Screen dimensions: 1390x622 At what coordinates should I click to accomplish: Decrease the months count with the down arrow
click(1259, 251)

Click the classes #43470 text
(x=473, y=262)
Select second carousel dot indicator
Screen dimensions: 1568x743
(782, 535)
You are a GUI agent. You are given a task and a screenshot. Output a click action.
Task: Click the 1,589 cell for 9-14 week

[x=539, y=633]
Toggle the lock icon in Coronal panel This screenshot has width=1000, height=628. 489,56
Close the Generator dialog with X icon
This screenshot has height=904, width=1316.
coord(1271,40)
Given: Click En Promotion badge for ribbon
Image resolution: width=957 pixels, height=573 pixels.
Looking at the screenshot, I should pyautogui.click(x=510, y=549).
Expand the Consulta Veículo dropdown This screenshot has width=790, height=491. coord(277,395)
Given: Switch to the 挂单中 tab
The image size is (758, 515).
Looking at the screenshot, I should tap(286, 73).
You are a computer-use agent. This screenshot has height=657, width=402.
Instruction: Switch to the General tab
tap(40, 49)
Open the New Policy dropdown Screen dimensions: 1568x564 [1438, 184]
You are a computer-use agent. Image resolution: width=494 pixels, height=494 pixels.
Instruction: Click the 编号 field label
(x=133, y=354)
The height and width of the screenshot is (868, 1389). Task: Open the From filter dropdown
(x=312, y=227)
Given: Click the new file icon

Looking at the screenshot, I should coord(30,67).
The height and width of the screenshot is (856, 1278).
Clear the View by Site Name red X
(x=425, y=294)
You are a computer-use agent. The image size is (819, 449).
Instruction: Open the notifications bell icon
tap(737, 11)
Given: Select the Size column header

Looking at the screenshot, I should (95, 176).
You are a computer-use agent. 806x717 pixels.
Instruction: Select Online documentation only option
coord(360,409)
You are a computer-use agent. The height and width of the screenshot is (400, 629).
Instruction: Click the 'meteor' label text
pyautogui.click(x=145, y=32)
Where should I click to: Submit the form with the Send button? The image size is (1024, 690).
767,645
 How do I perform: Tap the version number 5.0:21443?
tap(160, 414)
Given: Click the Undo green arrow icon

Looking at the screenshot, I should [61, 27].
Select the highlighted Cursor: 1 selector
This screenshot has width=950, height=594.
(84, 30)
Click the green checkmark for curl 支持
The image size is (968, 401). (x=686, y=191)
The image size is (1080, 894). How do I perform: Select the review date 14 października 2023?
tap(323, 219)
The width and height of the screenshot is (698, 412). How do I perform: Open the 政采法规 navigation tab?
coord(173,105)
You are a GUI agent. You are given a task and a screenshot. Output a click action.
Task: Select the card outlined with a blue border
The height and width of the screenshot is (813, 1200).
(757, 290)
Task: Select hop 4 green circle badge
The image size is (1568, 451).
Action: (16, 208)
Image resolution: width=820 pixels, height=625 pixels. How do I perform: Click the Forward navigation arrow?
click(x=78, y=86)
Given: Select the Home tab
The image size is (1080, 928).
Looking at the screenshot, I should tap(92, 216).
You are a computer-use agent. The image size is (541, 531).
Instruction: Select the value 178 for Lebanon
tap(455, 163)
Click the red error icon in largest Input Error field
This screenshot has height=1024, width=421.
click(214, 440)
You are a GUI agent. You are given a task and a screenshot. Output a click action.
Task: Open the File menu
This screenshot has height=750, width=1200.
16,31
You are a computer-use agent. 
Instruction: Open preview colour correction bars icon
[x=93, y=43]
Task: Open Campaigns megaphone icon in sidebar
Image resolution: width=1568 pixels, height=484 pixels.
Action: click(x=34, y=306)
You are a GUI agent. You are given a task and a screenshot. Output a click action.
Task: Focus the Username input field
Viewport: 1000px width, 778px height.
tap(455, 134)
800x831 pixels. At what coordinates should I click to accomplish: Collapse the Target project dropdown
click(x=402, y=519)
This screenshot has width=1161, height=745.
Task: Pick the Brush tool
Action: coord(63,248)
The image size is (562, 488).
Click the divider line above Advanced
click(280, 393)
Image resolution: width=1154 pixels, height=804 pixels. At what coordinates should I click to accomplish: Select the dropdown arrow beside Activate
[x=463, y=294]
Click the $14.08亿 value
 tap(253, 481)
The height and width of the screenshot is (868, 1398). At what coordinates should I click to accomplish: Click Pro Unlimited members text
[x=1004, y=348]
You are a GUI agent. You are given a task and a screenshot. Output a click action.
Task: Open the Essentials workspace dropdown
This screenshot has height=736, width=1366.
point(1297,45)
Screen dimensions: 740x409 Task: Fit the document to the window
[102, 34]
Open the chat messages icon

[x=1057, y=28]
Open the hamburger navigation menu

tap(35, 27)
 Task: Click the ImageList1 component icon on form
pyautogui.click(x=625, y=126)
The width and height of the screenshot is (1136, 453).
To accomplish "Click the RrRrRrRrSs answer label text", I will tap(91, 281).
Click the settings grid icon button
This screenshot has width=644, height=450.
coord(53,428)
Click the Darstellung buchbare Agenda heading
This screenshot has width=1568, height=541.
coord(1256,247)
________________________________________
▶ **WHAT THE TASK ASKS**
Give back, word for word, only the lines from the one containing "Task: Open the Essentials workspace dropdown" through the closing line of the entries.

▶ **YOUR RESPONSE**
Task: Open the Essentials workspace dropdown
This screenshot has height=736, width=1366.
point(1297,45)
Screen dimensions: 740x409 Task: Fit the document to the window
[102, 34]
Open the chat messages icon

[x=1057, y=28]
Open the hamburger navigation menu

tap(35, 27)
 Task: Click the ImageList1 component icon on form
pyautogui.click(x=625, y=126)
The width and height of the screenshot is (1136, 453).
To accomplish "Click the RrRrRrRrSs answer label text", I will tap(91, 281).
Click the settings grid icon button
This screenshot has width=644, height=450.
coord(53,428)
Click the Darstellung buchbare Agenda heading
This screenshot has width=1568, height=541.
coord(1256,247)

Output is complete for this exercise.